Sunday, July 13, 2008

The Big Balloon That Went "POP!"

If you can, try to picture our economy like a big balloon. This balloon has been steadily inflated since the last, great depression of the 1930's. The Federal government and the Federal reserve have use all the tools at their disposal to keep things afloat for the last 70 years.

Is it really possible to have an economy that never experiences a severe correction, that keeps growing with ever growing employment?

Or is it, in the words of Gordon Harzard, "No man can throw a brick so high that it will never come down."

We think of bubbles as being specific to markets such as tech stocks and real estate. What we are dealing with is different, a credit bubble.

"Credit is the air that financial markets breathe", says Richard Parry, a columnist with the Stockman Grassfarmer. "The credit bubble is the source of the asset bubbles, the underlying cause."

We have this "credit crisis" because debtors are defaulting on their loans in record numbers. (An interesting side note here, on CNN there was a story on this huge bank in California, Indymac, that the Fed had seized, closed and will re-open on Monday. Only people with less than $100,000 will get any money, and probably not all of it. I saw this while sitting in the emergency room, which I will explain another time.) The "credit crunch" is because of not much lending going on, despite low interest rates on short term loans.

The bottom line is that there is a shortage of good, quality debtors and lenders don't seem to trust very many people anymore. Instead of loaning out money (what is "money"?), lenders tend to sit on it, trying to fix their balance sheets.

The "powers that be" tend to tell us to borrow and spend, stimulate the economy.

Consumers say, "We can't, we're too far in debt."

The Fed can make the world "liquid", but they cannot make homeowners and consumers "solvent." To top things off, consumers are suffering from the double whammy of rising food and energy costs.

Thanks to money creation by the Federal Reserve and the leveraging of all that newly created money by commercial banks and by Wall Street investment banks, we have a huge, inflated balloon resting on a base of much smaller real output.

How big is this balloon?

Charles Morris, author of Trillion Dollar Meltdown, estimates that one trillion dollars of excess credit and bad debt has to come out of the system. The current sub-prime lending crisis is just the beginning of the "great unwinding".
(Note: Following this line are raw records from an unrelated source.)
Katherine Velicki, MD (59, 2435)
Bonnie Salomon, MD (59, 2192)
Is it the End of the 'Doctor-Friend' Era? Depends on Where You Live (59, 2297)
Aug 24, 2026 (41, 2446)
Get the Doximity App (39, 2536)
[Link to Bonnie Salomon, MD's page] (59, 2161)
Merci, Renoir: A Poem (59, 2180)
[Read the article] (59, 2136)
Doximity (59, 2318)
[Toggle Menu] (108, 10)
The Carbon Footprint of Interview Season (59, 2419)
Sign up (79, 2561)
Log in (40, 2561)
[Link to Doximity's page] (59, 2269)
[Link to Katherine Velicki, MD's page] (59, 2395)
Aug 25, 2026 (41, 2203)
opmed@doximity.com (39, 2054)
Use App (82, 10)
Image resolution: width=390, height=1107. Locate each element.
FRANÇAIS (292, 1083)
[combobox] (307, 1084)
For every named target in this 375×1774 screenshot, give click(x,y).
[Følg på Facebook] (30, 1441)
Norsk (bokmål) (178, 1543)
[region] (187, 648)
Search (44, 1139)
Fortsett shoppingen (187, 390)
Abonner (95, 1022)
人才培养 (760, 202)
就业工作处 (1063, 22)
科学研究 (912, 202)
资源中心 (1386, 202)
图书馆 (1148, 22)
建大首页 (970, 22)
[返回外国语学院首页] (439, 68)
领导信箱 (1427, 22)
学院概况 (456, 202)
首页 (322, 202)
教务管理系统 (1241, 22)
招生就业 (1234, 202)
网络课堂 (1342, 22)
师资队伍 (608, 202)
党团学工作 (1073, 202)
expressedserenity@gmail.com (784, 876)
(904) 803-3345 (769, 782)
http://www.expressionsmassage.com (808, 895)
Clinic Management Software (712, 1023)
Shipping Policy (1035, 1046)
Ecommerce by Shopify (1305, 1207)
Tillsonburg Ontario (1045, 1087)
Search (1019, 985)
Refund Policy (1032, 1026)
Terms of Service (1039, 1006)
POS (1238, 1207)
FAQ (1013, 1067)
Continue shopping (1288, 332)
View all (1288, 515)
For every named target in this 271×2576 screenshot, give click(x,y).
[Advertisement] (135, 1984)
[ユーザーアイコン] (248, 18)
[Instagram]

The list of troubled sectors subject to possible write-downs or out right defaults include, sub-prime mortgages, hedge funds, corporate debt/ leveraged buyouts, credit card debt, auto loan debt, and credit default swaps between banks. Even insurance companies that insure home mortgages and municipal bonds are in trouble.

All total, about one trillion dollars of bad debt will need to be recognized before the credit crisis will be over. So far, banks have written down about 200 billion of bad loans, so there is still along way to go.

How will this be different than the great depression of the 1930's? Normally the economy goes bad first, creating financial problems. In this instance, trouble in the financial markets is dragging down the economy- a crucial distinction.

The last time this happened was in 1929!

In 1929 numerous bank failures touched off the Great Depression. We can' say that there will be another like it, but we need to take necessary precautions.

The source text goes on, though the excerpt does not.